#### [TASK REQUIREMENTS]
From the line holding "This screenshot has width=397, height=223." to the final line of the entries, set down each line exactly, including both, and nothing more.

#### [RECORD EXCERPTS]

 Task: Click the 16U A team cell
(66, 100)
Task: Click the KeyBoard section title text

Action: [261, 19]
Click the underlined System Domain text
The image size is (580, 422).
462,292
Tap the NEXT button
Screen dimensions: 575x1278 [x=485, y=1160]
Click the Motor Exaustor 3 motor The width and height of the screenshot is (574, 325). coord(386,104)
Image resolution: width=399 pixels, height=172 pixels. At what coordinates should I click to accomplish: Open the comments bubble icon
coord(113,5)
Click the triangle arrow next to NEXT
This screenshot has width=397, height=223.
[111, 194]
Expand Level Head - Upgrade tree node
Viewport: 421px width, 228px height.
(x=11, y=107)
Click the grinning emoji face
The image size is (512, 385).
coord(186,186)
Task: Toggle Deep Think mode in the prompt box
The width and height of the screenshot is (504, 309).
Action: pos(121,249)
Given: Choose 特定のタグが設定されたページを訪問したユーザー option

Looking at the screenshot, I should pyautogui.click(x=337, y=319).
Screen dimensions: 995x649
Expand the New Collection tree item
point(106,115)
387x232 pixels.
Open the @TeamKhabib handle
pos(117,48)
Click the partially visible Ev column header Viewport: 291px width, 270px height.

#### [ANSWER TO THE PROBLEM]
This screenshot has width=397, height=223.
[111, 194]
Expand Level Head - Upgrade tree node
Viewport: 421px width, 228px height.
(x=11, y=107)
Click the grinning emoji face
The image size is (512, 385).
coord(186,186)
Task: Toggle Deep Think mode in the prompt box
The width and height of the screenshot is (504, 309).
Action: pos(121,249)
Given: Choose 特定のタグが設定されたページを訪問したユーザー option

Looking at the screenshot, I should pyautogui.click(x=337, y=319).
Screen dimensions: 995x649
Expand the New Collection tree item
point(106,115)
387x232 pixels.
Open the @TeamKhabib handle
pos(117,48)
Click the partially visible Ev column header Viewport: 291px width, 270px height.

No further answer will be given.